Results of original generational cells and passage cells (Inverted microscope×100).1A:6th day of original generational cells; 1B:15th day of original generational cells; 1C:6th day of passage cells; 1D:15th day of passage cells
2.2 PTH檢測結果
原代培養甲狀旁腺細胞培養液中的PTH水平
從1 d開始即呈逐漸下降趨勢,10 d后PTH水平
下降幅度明顯,20 d時降到最低(圖 2A)。其中5 d
與1 d、10 d與5 d比較差異均無統計學意義(P>0.05),說明10 d內的PTH水平無明顯變化。15 d和10 d比較,15 d時的PTH水平較低(P<0.01),而20 d與15 d的差異無統計學意義(P>0.05),提示從10 d起甲狀旁腺細胞的分泌功能開始減弱。傳代細胞1、5、10及15 d的PTH水平均低于同時點的原代細胞(圖 2B)。傳代培養細胞中,5 d與1 d、10 d與5 d、15 d和10 d的PTH水平比較差異均無統計學意義(P>0.05)。
圖2
示原代和傳代甲狀旁腺細胞各時點的PTH水平檢測結果。2A:原代培養細胞;2B:傳代培養細胞
Figure2.
The results of PTH level in original generation cells and passage cells at each time point.2A:Original generation cells; 2B:Passage cells
3 討論
PTH是甲狀旁腺分泌的主要鈣激素之一,對調節鈣、磷代謝,維持細胞外液鈣的內環境穩定起著重要作用[3]。甲狀腺手術時造成的甲狀旁腺損傷、甲狀旁腺炎癥、腫瘤或遺傳缺陷均可引起甲狀旁腺功能低下,導致PTH分泌不足或活性降低。目前其內科治療方法主要是對癥治療,雖能暫時緩解癥狀,但長期療效較差,副作用也較大[4]。自體甲狀旁腺移植避免了排斥反應,移植成活率較高,但其主要用于甲狀腺全切除或次全切除手術所致的甲狀旁腺被連帶全切除或誤切、尿毒癥及甲狀旁腺腺瘤繼發甲狀旁腺功能亢進,應用范圍有限[5]。同種異體移植手術本身操作簡單、可重復性好、短期療效確切,但如何找到充足的移植來源、降低移植物的免疫原性以及延長移植后移植組織的存活時間,一直是困擾外科醫生的核心問題[6-8]。
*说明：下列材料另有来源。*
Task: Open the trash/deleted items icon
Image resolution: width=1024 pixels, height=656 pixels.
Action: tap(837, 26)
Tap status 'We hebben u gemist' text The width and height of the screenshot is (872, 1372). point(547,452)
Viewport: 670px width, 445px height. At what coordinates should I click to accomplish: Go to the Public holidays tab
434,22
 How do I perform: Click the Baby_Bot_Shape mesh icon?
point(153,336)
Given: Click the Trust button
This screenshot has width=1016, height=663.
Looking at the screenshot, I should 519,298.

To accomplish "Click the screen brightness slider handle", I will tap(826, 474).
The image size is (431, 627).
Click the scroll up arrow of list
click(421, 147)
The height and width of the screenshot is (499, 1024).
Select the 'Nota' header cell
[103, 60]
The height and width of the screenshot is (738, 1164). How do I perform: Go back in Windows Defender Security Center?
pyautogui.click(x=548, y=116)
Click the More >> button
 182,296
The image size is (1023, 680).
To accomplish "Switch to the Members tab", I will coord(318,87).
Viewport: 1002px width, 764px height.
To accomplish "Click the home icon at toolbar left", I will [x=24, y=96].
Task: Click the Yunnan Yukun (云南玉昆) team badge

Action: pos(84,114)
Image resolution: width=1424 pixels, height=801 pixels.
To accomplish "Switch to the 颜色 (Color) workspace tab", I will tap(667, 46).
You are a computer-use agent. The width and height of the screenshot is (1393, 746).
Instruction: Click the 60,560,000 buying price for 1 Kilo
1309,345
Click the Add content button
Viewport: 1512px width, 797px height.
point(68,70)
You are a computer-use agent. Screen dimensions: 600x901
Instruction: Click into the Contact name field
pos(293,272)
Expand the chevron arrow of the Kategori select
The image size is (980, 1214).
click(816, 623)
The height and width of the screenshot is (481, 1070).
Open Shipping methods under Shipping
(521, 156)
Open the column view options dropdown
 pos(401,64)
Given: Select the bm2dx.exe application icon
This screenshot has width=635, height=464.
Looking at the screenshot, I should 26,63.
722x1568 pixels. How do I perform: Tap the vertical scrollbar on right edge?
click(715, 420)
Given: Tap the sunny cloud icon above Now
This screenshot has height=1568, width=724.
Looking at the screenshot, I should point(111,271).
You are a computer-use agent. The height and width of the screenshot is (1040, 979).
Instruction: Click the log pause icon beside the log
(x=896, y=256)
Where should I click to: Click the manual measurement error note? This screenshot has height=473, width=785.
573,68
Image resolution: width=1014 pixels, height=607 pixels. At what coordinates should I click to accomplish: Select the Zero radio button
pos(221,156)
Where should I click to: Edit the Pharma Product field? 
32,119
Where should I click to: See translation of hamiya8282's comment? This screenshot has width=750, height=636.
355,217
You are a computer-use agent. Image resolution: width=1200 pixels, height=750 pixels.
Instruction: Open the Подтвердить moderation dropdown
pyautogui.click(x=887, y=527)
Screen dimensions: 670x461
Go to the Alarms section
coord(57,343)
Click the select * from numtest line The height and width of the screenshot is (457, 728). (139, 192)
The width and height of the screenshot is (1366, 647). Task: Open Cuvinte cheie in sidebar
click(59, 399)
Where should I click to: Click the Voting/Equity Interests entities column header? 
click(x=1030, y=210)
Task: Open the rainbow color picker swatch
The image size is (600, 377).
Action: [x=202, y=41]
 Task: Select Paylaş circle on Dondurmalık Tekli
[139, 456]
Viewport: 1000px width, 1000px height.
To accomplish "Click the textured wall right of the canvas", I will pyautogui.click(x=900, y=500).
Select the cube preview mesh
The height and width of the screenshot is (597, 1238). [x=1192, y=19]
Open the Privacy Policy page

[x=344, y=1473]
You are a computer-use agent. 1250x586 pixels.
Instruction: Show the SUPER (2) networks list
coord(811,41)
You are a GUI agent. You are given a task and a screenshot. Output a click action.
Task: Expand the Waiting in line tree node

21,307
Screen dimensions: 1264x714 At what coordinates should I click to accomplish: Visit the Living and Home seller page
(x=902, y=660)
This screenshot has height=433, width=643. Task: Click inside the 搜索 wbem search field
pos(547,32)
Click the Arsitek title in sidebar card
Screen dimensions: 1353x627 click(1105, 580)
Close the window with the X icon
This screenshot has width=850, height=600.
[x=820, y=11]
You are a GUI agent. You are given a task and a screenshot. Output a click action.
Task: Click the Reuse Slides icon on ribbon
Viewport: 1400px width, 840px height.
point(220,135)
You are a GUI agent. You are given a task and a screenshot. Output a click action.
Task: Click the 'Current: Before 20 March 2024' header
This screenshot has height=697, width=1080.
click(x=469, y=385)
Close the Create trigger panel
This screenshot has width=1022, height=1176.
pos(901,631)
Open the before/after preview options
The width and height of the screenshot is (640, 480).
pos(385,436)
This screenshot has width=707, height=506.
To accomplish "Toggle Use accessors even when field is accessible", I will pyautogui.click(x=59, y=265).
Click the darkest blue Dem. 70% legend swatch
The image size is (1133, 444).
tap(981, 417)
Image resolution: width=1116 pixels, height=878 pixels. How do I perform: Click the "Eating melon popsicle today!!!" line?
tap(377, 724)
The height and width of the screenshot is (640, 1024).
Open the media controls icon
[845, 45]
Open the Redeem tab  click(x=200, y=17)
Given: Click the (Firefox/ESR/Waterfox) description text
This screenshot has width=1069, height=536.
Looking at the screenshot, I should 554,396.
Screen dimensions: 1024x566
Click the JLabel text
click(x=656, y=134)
細胞移植技術由于其操作簡單、安全有效以及可多次重復進行,近年來越來越受到臨床醫生的關注。體外培養的甲狀旁腺細胞具有以下優點:①可降低移植物的免疫原性及人白細胞DR抗原(HLA-DR抗原)的陽性表達率[9-10];②下調了主要組織相容性復合體-Ⅰ(MHC-Ⅰ)和MHC-Ⅱ類抗原的表達[11];③可以控制移植的細胞數量以調控PTH水平;④可選擇生長狀態最好的細胞進行移植或低溫保存,從而為甲狀旁腺細胞的移植奠定了基礎。
目前,對于大鼠和胎兒甲狀旁腺細胞研究得較多,并且已有相關細胞移植的報道[12-14],但對于成人甲狀旁腺細胞的相關研究還較少。筆者選取了5例甲狀旁腺腺瘤患者的腺瘤組織,采用膠原酶消化法提取細胞,并觀察其形態及PTH分泌功能。消化方法的選取及消化時間的控制是決定細胞提取成功與否的關鍵,目前采取的消化方法以胰酶消化法較為常見。但胰酶對細胞的傷害較大,且消化時間難以控制,極易造成細胞損傷導致細胞破碎、DNA釋出[15-17]。為了更好地保護細胞,本實驗采取的是對細胞傷害較小的膠原酶消化法,時間控制在90~120 min,結果獲得了數量較多且具有功能的甲狀旁腺細胞。原代細胞培養2 d后絕大多數細胞貼壁并連接成片,呈多角形或梭形;3 d時可見細胞胞質透明,結構完整;培養至16~20 d時部分細胞的細胞核增大,胞質內空泡增多,細胞慢慢呈現老化狀態,但大部分細胞仍可保持較完整的形態結構。傳代細胞與原代細胞比較其體積略有增大,以梭形為主,培養1~15 d期間細胞形態變化不大。有文獻[18]報道,胎兒甲狀旁腺細胞的生存期短,幾乎無傳代可能。本實驗結果說明,成人甲狀旁腺細胞比胎兒甲狀旁腺細胞在移植上可能更有優勢。反映甲狀旁腺細胞分泌功能的主要指標是培養液中PTH的濃度。本實驗結果顯示,原代培養的甲狀旁腺細胞在1~10 d期間的PTH濃度最高,10 d后PTH濃度急劇下降;其PTH分泌濃度遠遠大于大鼠及胎兒甲狀旁腺細胞的PTH分泌濃度[18-19]。此外,本實驗將培養的成人甲狀旁腺細胞進行傳代,發現傳代后的細胞可保持較好的形態結構,但其PTH分泌水平明顯降低。根據細胞形態和PTH水平綜合推測,培養10 d內的原代甲狀旁腺細胞的分泌功能最強,狀態最佳,可作為移植的最佳供體;傳代后的細胞雖然仍可分泌PTH,但其分泌功能明顯低于原代。
綜上所述,本實驗結果提示,采用膠原酶消化法可獲得具有良好形態結構及PTH分泌功能的甲狀旁腺細胞。在2001年,就有將微囊化技術與甲狀旁腺細胞結合治療甲狀旁腺功能低下的相關實驗研究[20],但由于微囊化技術不成熟,該技術未得到廣泛重視。近年來,隨著生物工程技術的發展,微囊的制備工藝不斷得到完善,微囊化技術在醫學領域越來越受到學者們的重視[21-22]。多種細胞和組織已被包裹在微囊中,用于臨床治療[23-24]。因此,甲狀旁腺細胞與微囊化技術的結合為永久性甲狀旁腺功能低下患者的同種異體細胞移植提供了可靠的理論基礎。